━━━━━ Reading text

The next year, the Rockefeller Education Board-which funded the
creation of numerous public schools-issued a statement which read in part:
In our dreams...people yield themselves with perfect docility to our
molding hands. The present educational conventions [intellectual and
character education] fade from our minds, and unhampered by tradition we
work our own good will upon a grateful and responsive folk. We shall not try
to make these people or any of their children into philosophers or men of
learning or men of science. We have not to raise up from among them authors,
educators, poets or men of letters. We shall not search for embryo great
artists, painters, musicians, nor lawyers, doctors, preachers, politicians,
statesmen, of whom we have ample supply. The task we set before ourselves is
very simple...we will organize children...and teach them to do in a perfect
way the things their fathers and mothers are doing in an imperfect way.
At the same time, William Torrey Harris, US Commissioner of Education
from 1889 to 1906, wrote:
Ninety-nine [students] out of a hundred are automata, careful to
walk in prescribed paths, careful to follow the prescribed custom. This is
not an accident but the result of substantial education, which,
scientifically defined, is the subsumption of the individual.

━━━━━━━━━━
━━━━━ Study material

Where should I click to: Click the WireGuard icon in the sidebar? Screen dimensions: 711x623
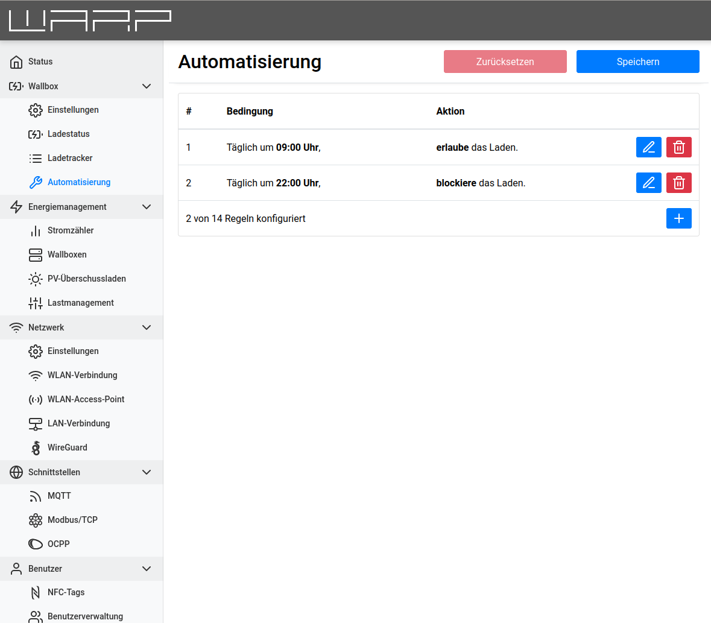click(36, 447)
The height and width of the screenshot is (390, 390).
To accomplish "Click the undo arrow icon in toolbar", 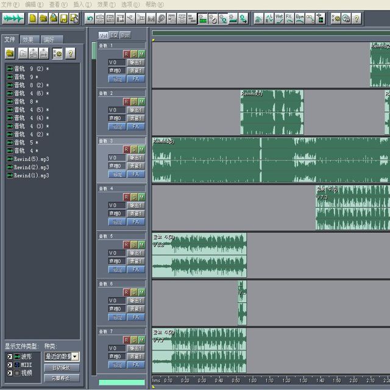I will click(90, 18).
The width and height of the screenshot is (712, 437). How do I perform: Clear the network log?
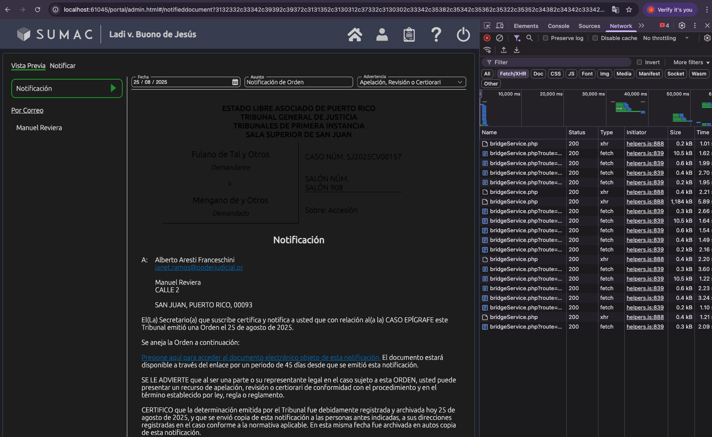[500, 38]
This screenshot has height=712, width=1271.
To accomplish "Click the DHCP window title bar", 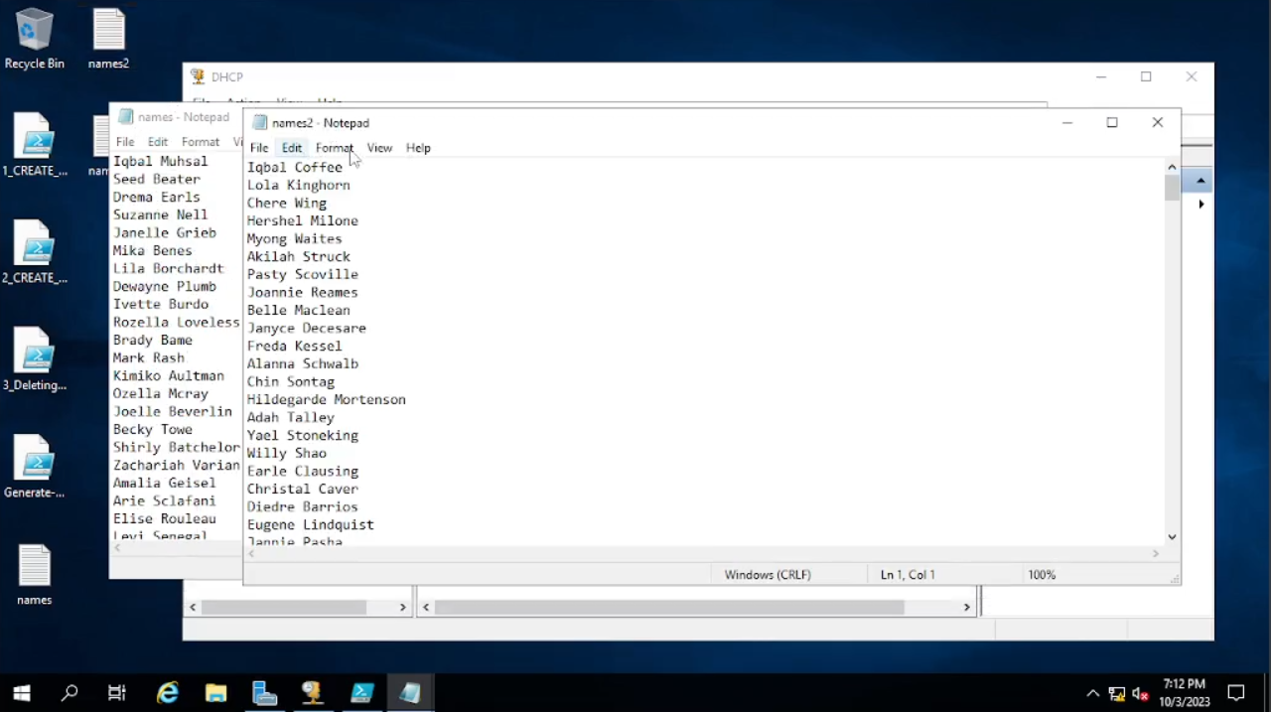I will tap(596, 77).
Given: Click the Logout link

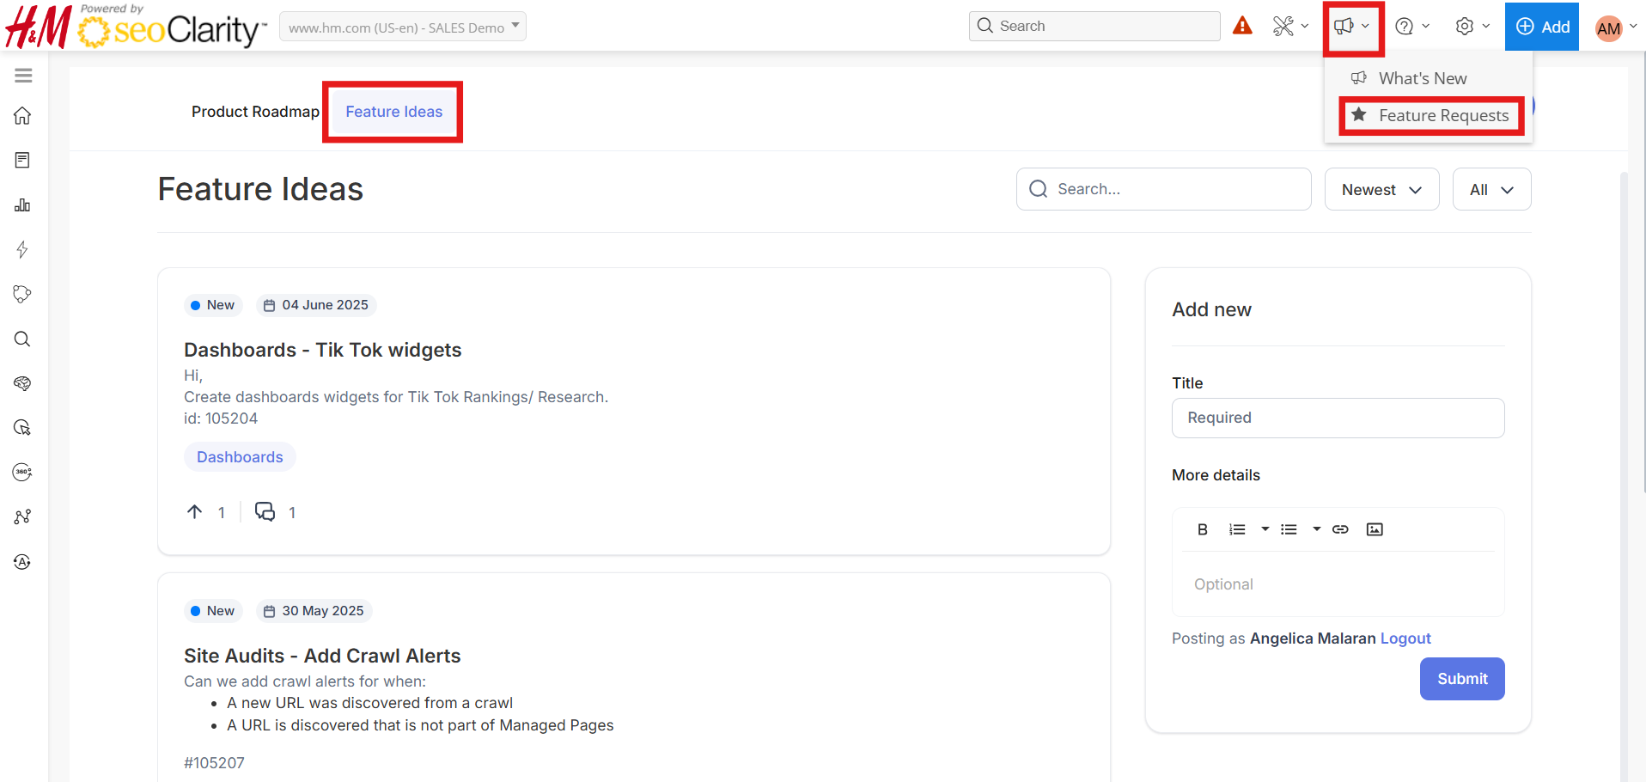Looking at the screenshot, I should (1405, 638).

━━━━━━━━━━

Explore the material:
1 > In the passage on early public education, during which years did William Torrey Harris serve as US Commissioner of Education?
2 > Pick up the passage on early American public education after its final sentence and keep writing it.

Responses per task:
1 > From 1889 to 1906.

2 >
In that same book, The Philosophy of Education, Harris also revealed:
The great purpose of school can be realized better in dark, airless,
ugly places.... It is to master the physical self, to transcend the beauty
of nature. School should develop the power to withdraw from the external
world.
Several years later, President Woodrow Wilson would echo these
sentiments in a speech to businessmen:
We want one class to have a liberal education. We want another
class, a very much larger class of necessity, to forego the privilege of a
liberal education and fit themselves to perform specific difficult manual
tasks.
Writes Gatto: "Another major architect of standardized testing, H.H.
Goddard, said in his book Human Efficiency (1920) that government schooling
was about 'the perfect organization of the hive.'"
While President of Harvard from 1933 to 1953, James Bryant Conant
wrote that the change to a forced, rigid, potential-destroying educational
system had been demanded by "certain industrialists and the innovative who
were altering the nature of the industrial process."
In other words, the captains of industry and government explicitly
wanted an educational system that would maintain social order by teaching us
just enough to get by but not enough so that we could think for ourselves,
question the sociopolitical order, or communicate articulately. We were to
become good worker-drones, with a razor-thin slice of the population-mainly
the children of the captains of industry and government-to rise to the level
where they could continue running things.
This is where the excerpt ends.